Please reproduce all the data exactly as written and omit the pictures.

[AVAILABLE DATA — start]

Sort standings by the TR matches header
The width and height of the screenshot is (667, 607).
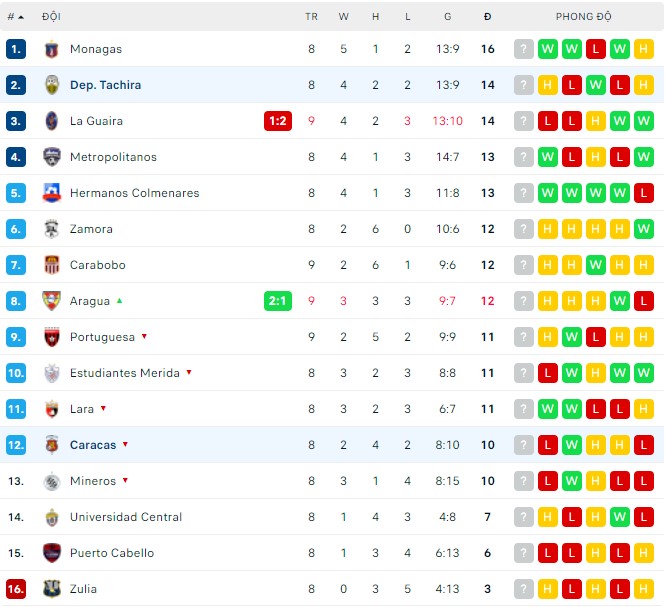click(311, 17)
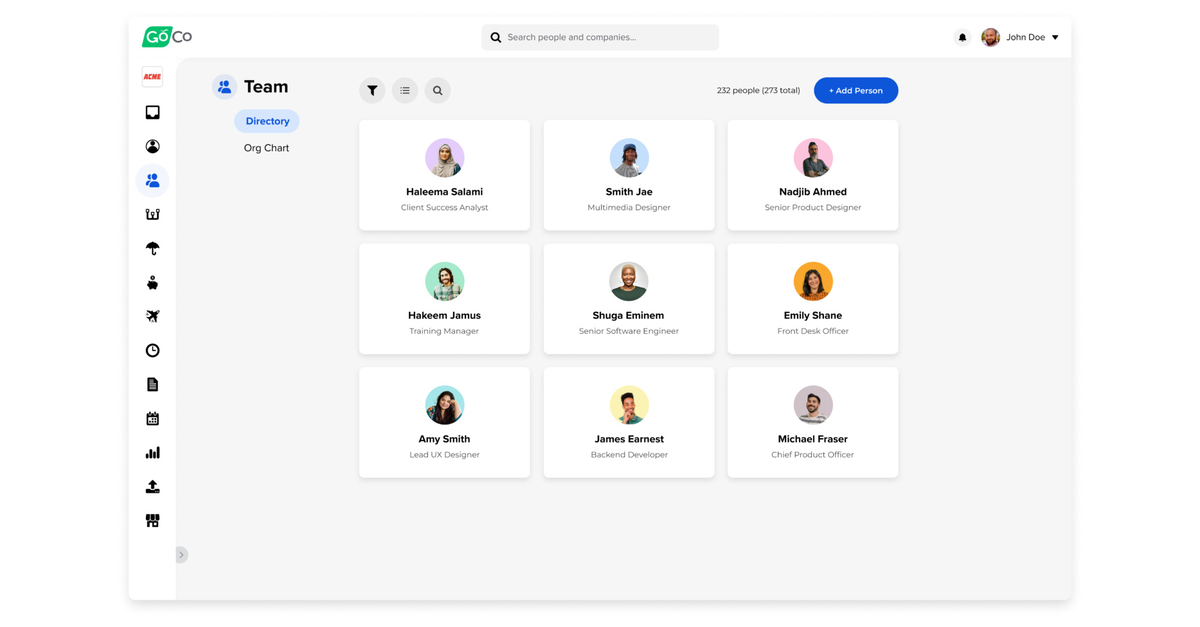Click the Add Person button
Image resolution: width=1200 pixels, height=627 pixels.
point(855,90)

[AVAILABLE DATA — finish]

§ RESPONSE FOR THIS EXERCISE:
Sort standings by the TR matches header
The width and height of the screenshot is (667, 607).
click(311, 17)
Click the Add Person button
Image resolution: width=1200 pixels, height=627 pixels.
point(855,90)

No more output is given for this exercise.